§ Action item
Reproduce each entry below exactly as it appears.

--- Provided records ---

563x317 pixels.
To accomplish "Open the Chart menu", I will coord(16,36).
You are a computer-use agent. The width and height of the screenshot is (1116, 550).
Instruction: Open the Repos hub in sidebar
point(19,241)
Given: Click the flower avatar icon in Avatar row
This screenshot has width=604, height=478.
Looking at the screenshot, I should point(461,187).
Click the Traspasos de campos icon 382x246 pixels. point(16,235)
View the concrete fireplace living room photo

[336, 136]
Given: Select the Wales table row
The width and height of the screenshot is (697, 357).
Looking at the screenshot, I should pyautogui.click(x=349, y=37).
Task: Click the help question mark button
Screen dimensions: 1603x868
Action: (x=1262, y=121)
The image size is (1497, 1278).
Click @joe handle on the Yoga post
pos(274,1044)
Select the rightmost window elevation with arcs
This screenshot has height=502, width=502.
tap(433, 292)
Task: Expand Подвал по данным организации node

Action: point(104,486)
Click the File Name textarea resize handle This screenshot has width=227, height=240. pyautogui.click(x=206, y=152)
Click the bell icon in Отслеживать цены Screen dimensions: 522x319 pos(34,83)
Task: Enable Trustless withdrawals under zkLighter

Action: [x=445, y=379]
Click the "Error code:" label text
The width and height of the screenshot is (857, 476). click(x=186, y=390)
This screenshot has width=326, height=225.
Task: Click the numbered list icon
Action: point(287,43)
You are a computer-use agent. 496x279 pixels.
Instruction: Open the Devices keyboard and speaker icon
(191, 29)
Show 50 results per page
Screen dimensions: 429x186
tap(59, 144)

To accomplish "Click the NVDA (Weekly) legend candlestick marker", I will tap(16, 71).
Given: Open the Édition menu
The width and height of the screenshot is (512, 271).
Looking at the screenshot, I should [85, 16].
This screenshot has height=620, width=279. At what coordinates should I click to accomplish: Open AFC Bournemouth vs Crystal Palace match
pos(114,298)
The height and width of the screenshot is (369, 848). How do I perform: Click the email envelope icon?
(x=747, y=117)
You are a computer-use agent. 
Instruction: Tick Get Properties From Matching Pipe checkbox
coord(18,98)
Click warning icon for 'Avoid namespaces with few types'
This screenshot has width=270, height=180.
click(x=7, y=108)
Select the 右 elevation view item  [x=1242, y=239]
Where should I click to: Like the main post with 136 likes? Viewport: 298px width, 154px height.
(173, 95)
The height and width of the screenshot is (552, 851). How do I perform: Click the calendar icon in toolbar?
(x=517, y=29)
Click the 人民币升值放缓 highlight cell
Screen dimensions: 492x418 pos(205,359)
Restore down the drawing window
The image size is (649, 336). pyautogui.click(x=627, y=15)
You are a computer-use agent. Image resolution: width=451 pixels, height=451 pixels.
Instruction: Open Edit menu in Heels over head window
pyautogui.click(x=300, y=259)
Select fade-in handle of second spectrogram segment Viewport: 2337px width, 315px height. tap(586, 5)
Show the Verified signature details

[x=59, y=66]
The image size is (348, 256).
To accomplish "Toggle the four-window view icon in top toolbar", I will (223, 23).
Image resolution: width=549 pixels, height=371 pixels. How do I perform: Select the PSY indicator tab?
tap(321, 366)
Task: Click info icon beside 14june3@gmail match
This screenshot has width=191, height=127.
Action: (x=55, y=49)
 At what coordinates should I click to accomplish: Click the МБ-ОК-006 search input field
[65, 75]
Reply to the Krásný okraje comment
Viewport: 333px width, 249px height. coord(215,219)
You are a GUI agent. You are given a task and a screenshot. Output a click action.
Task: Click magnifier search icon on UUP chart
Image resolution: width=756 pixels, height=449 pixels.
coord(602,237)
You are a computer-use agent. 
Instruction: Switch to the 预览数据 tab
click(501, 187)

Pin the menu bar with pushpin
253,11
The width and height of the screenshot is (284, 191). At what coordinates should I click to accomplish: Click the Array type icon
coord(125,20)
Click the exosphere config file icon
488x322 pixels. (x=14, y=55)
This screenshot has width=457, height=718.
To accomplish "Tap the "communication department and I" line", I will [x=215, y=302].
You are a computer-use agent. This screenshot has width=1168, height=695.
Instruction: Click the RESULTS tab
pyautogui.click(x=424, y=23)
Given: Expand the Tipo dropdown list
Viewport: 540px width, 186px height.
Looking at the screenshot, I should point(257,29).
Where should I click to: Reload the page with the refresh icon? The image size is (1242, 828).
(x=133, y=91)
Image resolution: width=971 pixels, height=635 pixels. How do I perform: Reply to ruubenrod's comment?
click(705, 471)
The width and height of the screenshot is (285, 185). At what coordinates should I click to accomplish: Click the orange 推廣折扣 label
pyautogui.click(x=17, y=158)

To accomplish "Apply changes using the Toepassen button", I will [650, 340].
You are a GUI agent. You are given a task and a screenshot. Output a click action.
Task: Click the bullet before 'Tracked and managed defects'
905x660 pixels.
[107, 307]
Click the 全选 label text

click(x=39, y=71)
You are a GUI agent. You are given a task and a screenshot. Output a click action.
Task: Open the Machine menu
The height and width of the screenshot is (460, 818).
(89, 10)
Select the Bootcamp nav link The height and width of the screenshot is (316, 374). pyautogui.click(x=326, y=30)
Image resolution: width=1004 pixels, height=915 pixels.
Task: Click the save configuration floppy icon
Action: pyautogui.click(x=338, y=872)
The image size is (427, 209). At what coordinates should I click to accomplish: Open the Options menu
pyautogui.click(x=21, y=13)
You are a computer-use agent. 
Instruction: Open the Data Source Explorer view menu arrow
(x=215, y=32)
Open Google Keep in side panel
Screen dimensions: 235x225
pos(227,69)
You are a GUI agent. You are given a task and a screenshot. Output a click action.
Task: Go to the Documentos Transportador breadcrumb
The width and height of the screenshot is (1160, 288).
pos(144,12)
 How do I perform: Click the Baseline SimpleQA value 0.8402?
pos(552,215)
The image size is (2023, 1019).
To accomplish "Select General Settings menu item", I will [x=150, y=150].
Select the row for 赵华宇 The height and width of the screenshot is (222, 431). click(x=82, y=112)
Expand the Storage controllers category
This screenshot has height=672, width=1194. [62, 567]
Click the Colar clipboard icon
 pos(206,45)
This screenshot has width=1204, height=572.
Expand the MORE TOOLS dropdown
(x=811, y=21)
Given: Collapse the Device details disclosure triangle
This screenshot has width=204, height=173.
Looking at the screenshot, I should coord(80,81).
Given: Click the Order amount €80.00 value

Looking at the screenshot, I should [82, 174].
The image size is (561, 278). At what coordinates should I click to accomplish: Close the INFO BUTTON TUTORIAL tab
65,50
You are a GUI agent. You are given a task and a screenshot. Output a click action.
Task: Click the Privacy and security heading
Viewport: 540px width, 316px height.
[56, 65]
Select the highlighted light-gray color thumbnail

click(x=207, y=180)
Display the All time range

---

§ Reply to the task
563x317 pixels.
To accomplish "Open the Chart menu", I will coord(16,36).
You are a computer-use agent. The width and height of the screenshot is (1116, 550).
Instruction: Open the Repos hub in sidebar
point(19,241)
Given: Click the flower avatar icon in Avatar row
This screenshot has width=604, height=478.
Looking at the screenshot, I should point(461,187).
Click the Traspasos de campos icon 382x246 pixels. point(16,235)
View the concrete fireplace living room photo

[336, 136]
Given: Select the Wales table row
The width and height of the screenshot is (697, 357).
Looking at the screenshot, I should pyautogui.click(x=349, y=37).
Task: Click the help question mark button
Screen dimensions: 1603x868
Action: (x=1262, y=121)
The image size is (1497, 1278).
Click @joe handle on the Yoga post
pos(274,1044)
Select the rightmost window elevation with arcs
This screenshot has height=502, width=502.
tap(433, 292)
Task: Expand Подвал по данным организации node

Action: point(104,486)
Click the File Name textarea resize handle This screenshot has width=227, height=240. pyautogui.click(x=206, y=152)
Click the bell icon in Отслеживать цены Screen dimensions: 522x319 pos(34,83)
Task: Enable Trustless withdrawals under zkLighter

Action: [x=445, y=379]
Click the "Error code:" label text
The width and height of the screenshot is (857, 476). click(x=186, y=390)
This screenshot has width=326, height=225.
Task: Click the numbered list icon
Action: point(287,43)
You are a computer-use agent. 496x279 pixels.
Instruction: Open the Devices keyboard and speaker icon
(191, 29)
Show 50 results per page
Screen dimensions: 429x186
tap(59, 144)

To accomplish "Click the NVDA (Weekly) legend candlestick marker", I will tap(16, 71).
Given: Open the Édition menu
The width and height of the screenshot is (512, 271).
Looking at the screenshot, I should [85, 16].
This screenshot has height=620, width=279. At what coordinates should I click to accomplish: Open AFC Bournemouth vs Crystal Palace match
pos(114,298)
The height and width of the screenshot is (369, 848). How do I perform: Click the email envelope icon?
(x=747, y=117)
You are a computer-use agent. 
Instruction: Tick Get Properties From Matching Pipe checkbox
coord(18,98)
Click warning icon for 'Avoid namespaces with few types'
This screenshot has width=270, height=180.
click(x=7, y=108)
Select the 右 elevation view item  [x=1242, y=239]
Where should I click to: Like the main post with 136 likes? Viewport: 298px width, 154px height.
(173, 95)
The height and width of the screenshot is (552, 851). How do I perform: Click the calendar icon in toolbar?
(x=517, y=29)
Click the 人民币升值放缓 highlight cell
Screen dimensions: 492x418 pos(205,359)
Restore down the drawing window
The image size is (649, 336). pyautogui.click(x=627, y=15)
You are a computer-use agent. Image resolution: width=451 pixels, height=451 pixels.
Instruction: Open Edit menu in Heels over head window
pyautogui.click(x=300, y=259)
Select fade-in handle of second spectrogram segment Viewport: 2337px width, 315px height. tap(586, 5)
Show the Verified signature details

[x=59, y=66]
The image size is (348, 256).
To accomplish "Toggle the four-window view icon in top toolbar", I will (223, 23).
Image resolution: width=549 pixels, height=371 pixels. How do I perform: Select the PSY indicator tab?
tap(321, 366)
Task: Click info icon beside 14june3@gmail match
This screenshot has width=191, height=127.
Action: (x=55, y=49)
 At what coordinates should I click to accomplish: Click the МБ-ОК-006 search input field
[65, 75]
Reply to the Krásný okraje comment
Viewport: 333px width, 249px height. coord(215,219)
You are a GUI agent. You are given a task and a screenshot. Output a click action.
Task: Click magnifier search icon on UUP chart
Image resolution: width=756 pixels, height=449 pixels.
coord(602,237)
You are a computer-use agent. 
Instruction: Switch to the 预览数据 tab
click(501, 187)

Pin the menu bar with pushpin
253,11
The width and height of the screenshot is (284, 191). At what coordinates should I click to accomplish: Click the Array type icon
coord(125,20)
Click the exosphere config file icon
488x322 pixels. (x=14, y=55)
This screenshot has width=457, height=718.
To accomplish "Tap the "communication department and I" line", I will [x=215, y=302].
You are a computer-use agent. This screenshot has width=1168, height=695.
Instruction: Click the RESULTS tab
pyautogui.click(x=424, y=23)
Given: Expand the Tipo dropdown list
Viewport: 540px width, 186px height.
Looking at the screenshot, I should point(257,29).
Where should I click to: Reload the page with the refresh icon? The image size is (1242, 828).
(x=133, y=91)
Image resolution: width=971 pixels, height=635 pixels. How do I perform: Reply to ruubenrod's comment?
click(705, 471)
The width and height of the screenshot is (285, 185). At what coordinates should I click to accomplish: Click the orange 推廣折扣 label
pyautogui.click(x=17, y=158)

To accomplish "Apply changes using the Toepassen button", I will [650, 340].
You are a GUI agent. You are given a task and a screenshot. Output a click action.
Task: Click the bullet before 'Tracked and managed defects'
905x660 pixels.
[107, 307]
Click the 全选 label text

click(x=39, y=71)
You are a GUI agent. You are given a task and a screenshot. Output a click action.
Task: Open the Machine menu
The height and width of the screenshot is (460, 818).
(89, 10)
Select the Bootcamp nav link The height and width of the screenshot is (316, 374). pyautogui.click(x=326, y=30)
Image resolution: width=1004 pixels, height=915 pixels.
Task: Click the save configuration floppy icon
Action: pyautogui.click(x=338, y=872)
The image size is (427, 209). At what coordinates should I click to accomplish: Open the Options menu
pyautogui.click(x=21, y=13)
You are a computer-use agent. 
Instruction: Open the Data Source Explorer view menu arrow
(x=215, y=32)
Open Google Keep in side panel
Screen dimensions: 235x225
pos(227,69)
You are a GUI agent. You are given a task and a screenshot. Output a click action.
Task: Go to the Documentos Transportador breadcrumb
The width and height of the screenshot is (1160, 288).
pos(144,12)
 How do I perform: Click the Baseline SimpleQA value 0.8402?
pos(552,215)
The image size is (2023, 1019).
To accomplish "Select General Settings menu item", I will [x=150, y=150].
Select the row for 赵华宇 The height and width of the screenshot is (222, 431). click(x=82, y=112)
Expand the Storage controllers category
This screenshot has height=672, width=1194. [62, 567]
Click the Colar clipboard icon
 pos(206,45)
This screenshot has width=1204, height=572.
Expand the MORE TOOLS dropdown
(x=811, y=21)
Given: Collapse the Device details disclosure triangle
This screenshot has width=204, height=173.
Looking at the screenshot, I should coord(80,81).
Given: Click the Order amount €80.00 value

Looking at the screenshot, I should [82, 174].
The image size is (561, 278). At what coordinates should I click to accomplish: Close the INFO BUTTON TUTORIAL tab
65,50
You are a GUI agent. You are given a task and a screenshot. Output a click action.
Task: Click the Privacy and security heading
Viewport: 540px width, 316px height.
[56, 65]
Select the highlighted light-gray color thumbnail

click(x=207, y=180)
Display the All time range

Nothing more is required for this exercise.